Only an exact repetition of the lines from the one holding "703x1568 pixels. At" to the end of the data is wanted, with pictures left out.

Saved data entries:
-- Opening Marker --

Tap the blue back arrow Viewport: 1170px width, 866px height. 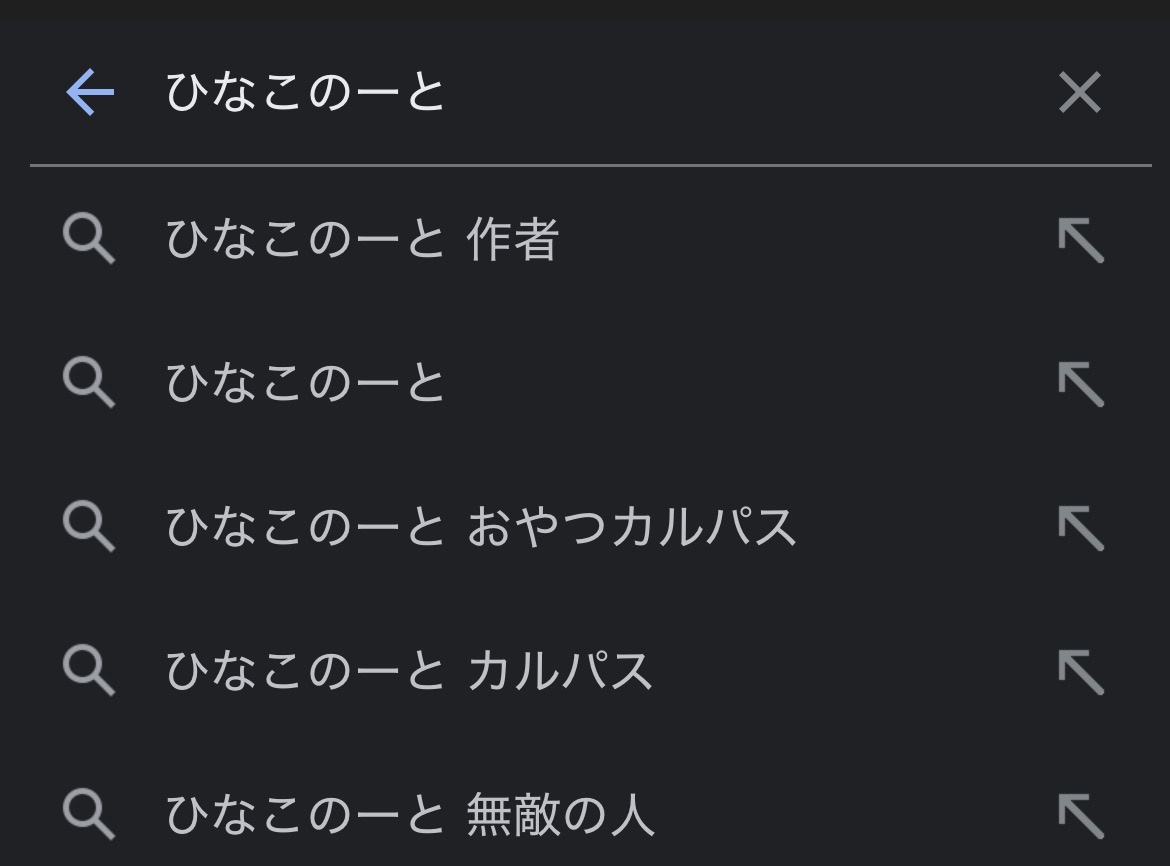click(90, 93)
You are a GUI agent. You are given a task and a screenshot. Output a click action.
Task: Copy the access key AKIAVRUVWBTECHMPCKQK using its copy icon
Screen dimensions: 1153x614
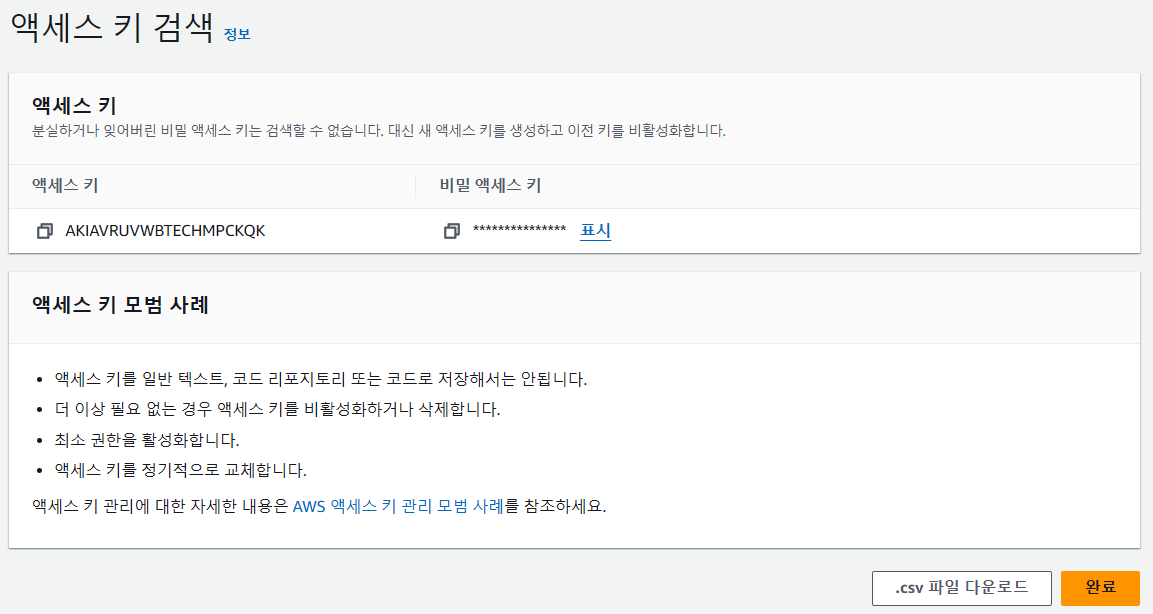(x=45, y=231)
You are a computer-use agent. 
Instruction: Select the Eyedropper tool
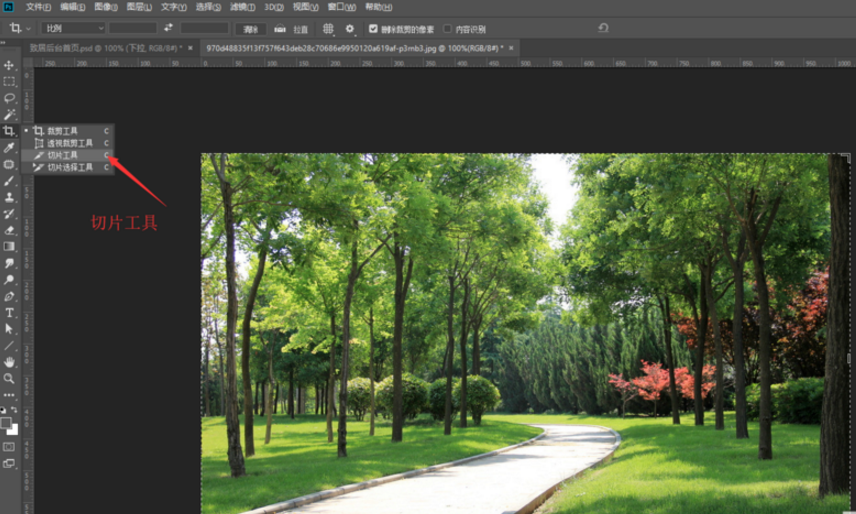click(x=9, y=148)
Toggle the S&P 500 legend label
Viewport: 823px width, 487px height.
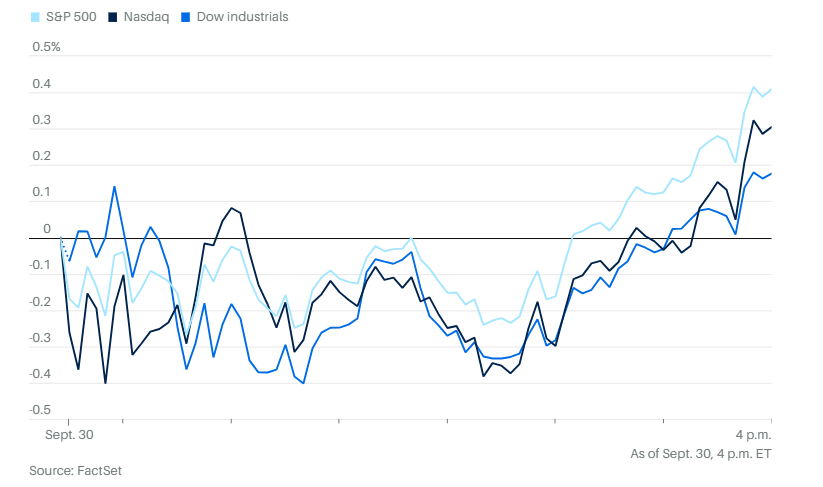coord(71,17)
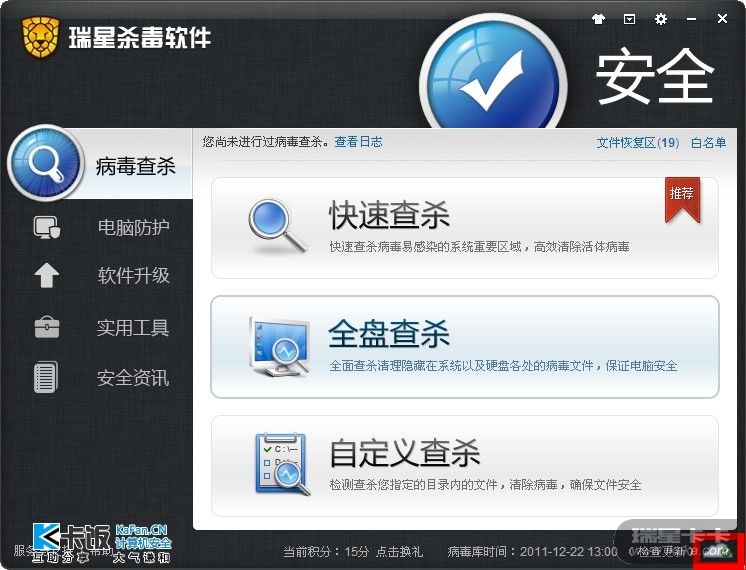Open 文件恢复区(19) file recovery area
The image size is (746, 570).
pos(638,143)
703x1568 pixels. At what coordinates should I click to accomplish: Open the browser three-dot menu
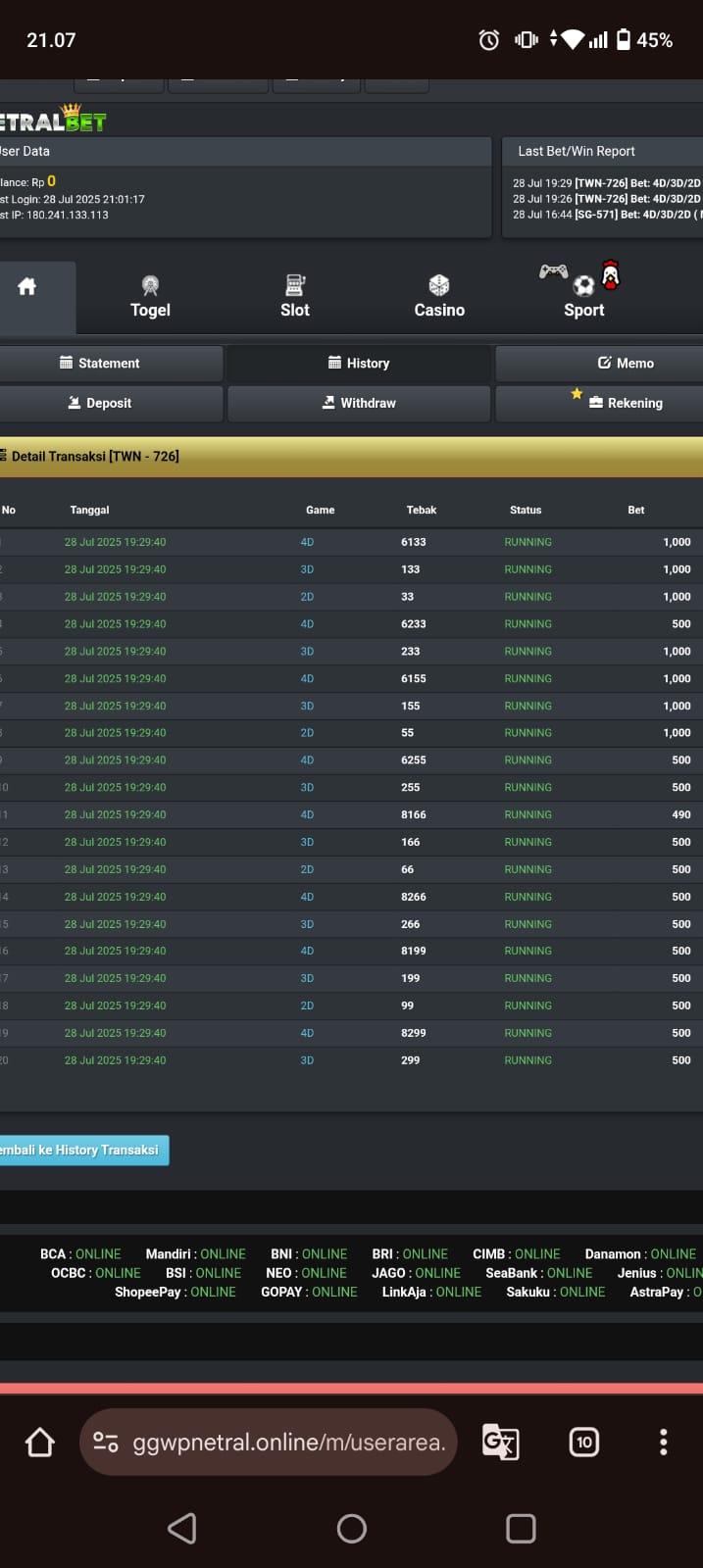point(664,1442)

-- Closing Marker --

Response
703x1568 pixels. At what coordinates should I click to accomplish: Open the browser three-dot menu
point(664,1442)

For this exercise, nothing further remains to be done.